2017-04-20 Thread Michael Gmelin
On Thu, 20 Apr 2017 00:37:22 -0500
Mark Linimon  wrote:

> I understand that having the quarterlies is not meeting your use case.
> You've said that.  We get it.
> 
> So you want some kind of running -quarterly branch.
> 
> But where are the N hours of work per week to QA all the patches to
> the -quarterly branch, or a -stable branch, or whatever people seem
> to demand, to come from?
> 
> This is a serious -- if very irritated -- request.
> 
> We've moved from a "we don't have enough person-power to manage a
> ports branch" to "we kinda have enough person-power to manage both
> head and a kinda-branch."  OK.  That isn't meeting all the use
> cases.  Understood.
> 
> Are you going to volunteer for a team to run that QA?  Who else do you
> think should be on it?  Clearly the current volunteers don't have the
> bandwidth.  It is hard enough just to kep ports-head building.  Where
> do the hours come from?
> 
> You're comparing your expectations of the output of what a
> professional QA team would do, to the work that N volunteers do.
> Obviously the results are not comparable.  It's crazy to think that
> they would be.
> 
> Honestly without some volunteers to do the _hard_, _unrewarding_, work
> to QA the ports tree, this is all either a) just talk, or b) people
> wanting volunteers to provide professional-level support, for free.
> 
> tl;dr: provide some resources, or don't.  I am getting to the point
> where I don't care either way.  All I see is the people who are doing
> actual work get poked in the eye.
> 

Answering one email in the thread to provide feedback on my experience.

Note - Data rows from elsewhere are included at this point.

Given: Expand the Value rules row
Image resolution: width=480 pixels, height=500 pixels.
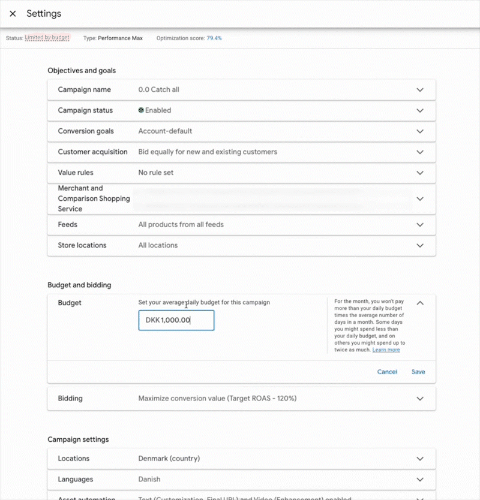Looking at the screenshot, I should [419, 173].
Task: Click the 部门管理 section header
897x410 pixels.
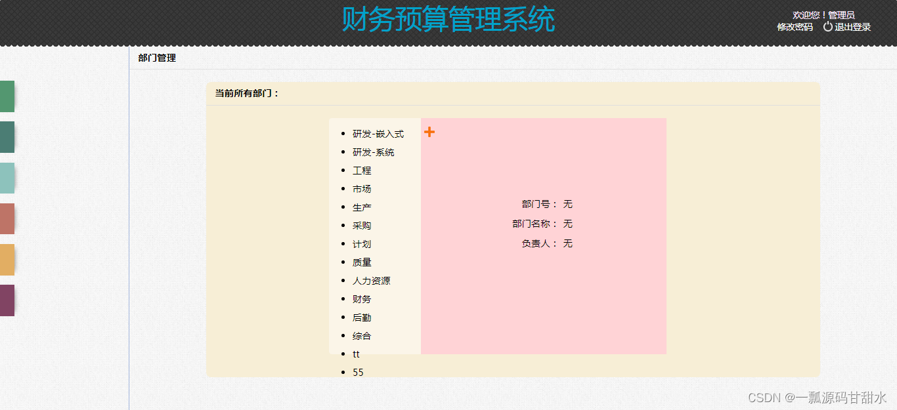Action: pyautogui.click(x=156, y=58)
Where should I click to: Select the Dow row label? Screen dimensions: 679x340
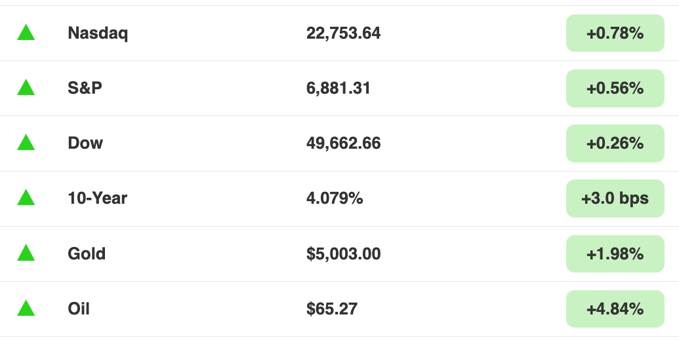pyautogui.click(x=85, y=143)
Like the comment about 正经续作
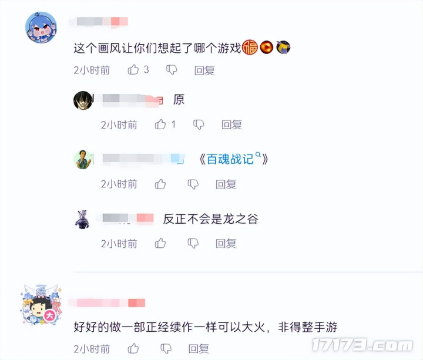Screen dimensions: 423x360 (133, 348)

After some time it took to adapt, I find quarterly to be extremely
useful to me, because

  a) as a maintainer, it provides a natural deadline when
 updates should be in the ports tree (as many users will use that
 for the next three months)
  b) it's the first time I'm actually using binaries from project
 servers on a few private hosts and vms
  c) as professional users, running our own poudriere builders,
 quarterly branches are useful as a baseline for our ports tree and
 patches to it. As many things in business are done on a quarterly
 basis, we simply create a new builder every quarter, build our
 package set, test the upgrades on staging machines and then change
 the repo URL on all productions servers and upgrade.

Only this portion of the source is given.